Career before the War

Son of a conservative saxonian clergyman, Friedrich Naumann (1860-1919) chose, at first, the same career path as his father. Influenced by the national spirit that was generated by the founding of the German Kaiserreich, as well as his own experiences with the so-called “social question” as young clergyman, he wanted to combine reforms within the German state and society with an imperialistic foreign policy that rested upon a strong fleet as well as overseas colonies. Therefore, Naumann, who was also deeply involved in the “Kulturprotestantismus” (Cultural Protestant Movement), especially with the “Evangelisch-Soziale Kongreß” (Evangelical Social Congress), tried to create a national-oriented workers’ movement, the “Nationalsoziale Verein” (National-Social Association). Naumann joined the Left Liberals in 1903, after the “Nationalsoziale Verein” was unsuccessful in two national elections. In 1907, he was elected for the first time to the German “Reichstag”. In the years leading up to 1914, he campaigned strongly for cooperation between liberals and social democrats.
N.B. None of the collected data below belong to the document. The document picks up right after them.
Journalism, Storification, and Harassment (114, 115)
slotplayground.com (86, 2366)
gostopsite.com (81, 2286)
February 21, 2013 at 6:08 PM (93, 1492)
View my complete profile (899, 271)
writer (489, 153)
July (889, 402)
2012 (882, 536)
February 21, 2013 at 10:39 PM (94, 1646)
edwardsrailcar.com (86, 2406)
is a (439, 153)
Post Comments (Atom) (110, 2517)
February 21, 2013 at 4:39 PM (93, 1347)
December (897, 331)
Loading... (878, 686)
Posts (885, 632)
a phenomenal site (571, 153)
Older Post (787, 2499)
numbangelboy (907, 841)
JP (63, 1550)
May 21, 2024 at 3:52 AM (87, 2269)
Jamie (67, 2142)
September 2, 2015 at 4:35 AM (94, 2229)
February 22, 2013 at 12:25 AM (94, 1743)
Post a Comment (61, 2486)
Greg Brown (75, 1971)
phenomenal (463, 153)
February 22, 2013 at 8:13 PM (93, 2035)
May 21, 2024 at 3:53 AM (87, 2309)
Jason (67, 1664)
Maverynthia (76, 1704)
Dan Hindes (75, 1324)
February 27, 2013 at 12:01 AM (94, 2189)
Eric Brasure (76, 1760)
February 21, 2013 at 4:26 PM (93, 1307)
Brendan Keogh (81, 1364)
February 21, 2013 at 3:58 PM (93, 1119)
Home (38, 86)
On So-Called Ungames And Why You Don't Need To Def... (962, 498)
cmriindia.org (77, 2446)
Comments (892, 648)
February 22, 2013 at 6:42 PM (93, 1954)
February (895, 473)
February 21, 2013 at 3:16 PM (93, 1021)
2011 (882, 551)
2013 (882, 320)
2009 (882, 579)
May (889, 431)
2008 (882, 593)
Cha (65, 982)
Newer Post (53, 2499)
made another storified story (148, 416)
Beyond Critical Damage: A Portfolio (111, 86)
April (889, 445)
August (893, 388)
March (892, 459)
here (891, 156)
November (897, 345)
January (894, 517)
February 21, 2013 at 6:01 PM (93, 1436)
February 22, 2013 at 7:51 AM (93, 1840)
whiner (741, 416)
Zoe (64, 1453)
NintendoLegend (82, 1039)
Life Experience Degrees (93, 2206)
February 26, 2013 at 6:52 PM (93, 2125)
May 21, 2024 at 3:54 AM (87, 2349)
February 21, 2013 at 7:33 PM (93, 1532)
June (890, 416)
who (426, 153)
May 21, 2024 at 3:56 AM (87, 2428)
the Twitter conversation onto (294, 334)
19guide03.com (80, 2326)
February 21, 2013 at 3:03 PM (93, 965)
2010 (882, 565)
He believed this would increase the political influence of the German middle classes; push back the power of agrarian interests, as represented by the conservative and catholic parties; and, in the long run, transform the “Kaiserreich” and Prussia into real constitutional monarchies. As a result, Naumann became the most well-known spokesman of German liberalism, although his political project was subject to vigorous debate within his own political camp.

During the War

After the outbreak of war, Naumann supported the approach of Chancellor Theobald von Bethmann Hollweg (1856-1921), his idea of a “Burgfrieden” (internal truce) and his war policy. Accordingly, Naumann was among the ninety-three signatories of the “Aufruf an die Kulturwelt” (Manifesto of the 93) in October 1914. In foreign policy, he hoped, as he had done before the war, for an accommodation with France. He quickly realized that there was no chance of a German victory; in his eyes the war would, at best, end in a draw. Therefore, he changed his view on German foreign policy. He became convinced that Germany’s future as a great power did not lie in creating an overseas empire, but rather in becoming a continental power. He developed his idea of “Mitteleuropa” against this background. He planned to convert the German-Austrian alliance into a federation of the central European states, which would be led by Germany. The other member states and nations would, however, be offered some rights of co-determination. Naumann’s book “Mitteleuropa”, published in October 1915, became a bestseller, but had no influence on official policy in Berlin, Vienna and Budapest. It also did not address the political infighting caused by debate over German war aims, although Naumann tried to adapt his concept to the developments of the war. Hence, from 1917 onwards, he promoted cooperation between the Left Liberals, the moderate Social Democrats and the previously antagonized Catholic Center Party in the Reichstag, and backed their attempts to achieve a “Verständigungsfrieden” (negotiated peace) and the democratization of the Kaiserreich. He was also among the first to understand the importance of political education in a democratic society.

After the Revolution

When a democratic constitution was established in October 1918, Naumann believed that he had achieved many of his political goals, but he accepted the new republic immediately after the fall of the monarchy. He was a member of the “Nationalversammlung” (National Assembly) in Weimar, where he resolutely opposed the Treaty of Versailles, and was elected as chairman of the newly-formed left liberal German Democratic Party five weeks before he died.